** START QUOTED PASSAGE **
Friday, April 27, 2007

Fluffy and Tuffy

Fluffy and Tuffy live around the corner in a big old house with a big yard behind a long white picket fence. Tuffy is a mellow guy. Almost never barks. Fluffy likes to bark at dogs who pass by her fence. You never can tell from a name, no?
They've been exhausted lately supervising the workers improving their house's foundation. It's quite a job their person said yesterday since the house was built and lived in by the chief stonemason for the first buildings at Stanford University. Lots of solid limestone blocks. Not like the thin facing stone many people put on concrete and rebar things today.
Their person also has the best solution for the western tussock moth invasion. They have a big old oak tree that was full of them. The person took a garden hose to their second floor and just hosed them off. Smart lady, no?

Thursday, April 26, 2007

Walls and Reality

Alice has been thinking about caterpillars and walls. A neighbor has been out on caterpillar patrol. Finds and squashes at least 100 each day. There is just nothing that eats those western tussock moths and the people have planted too many good things for them to eat like fruit trees and roses. Winter was unusually dry here letting more of them make it to Spring. What to do?
** END QUOTED PASSAGE **
According to the blog post, who built and lived in the house where Fluffy and Tuffy live?
** START DATA PROVIDED **
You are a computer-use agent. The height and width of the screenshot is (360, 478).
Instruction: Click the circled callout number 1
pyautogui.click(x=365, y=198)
** END DATA PROVIDED **
# EXERCISE RESPONSE
The chief stonemason for the first buildings at Stanford University.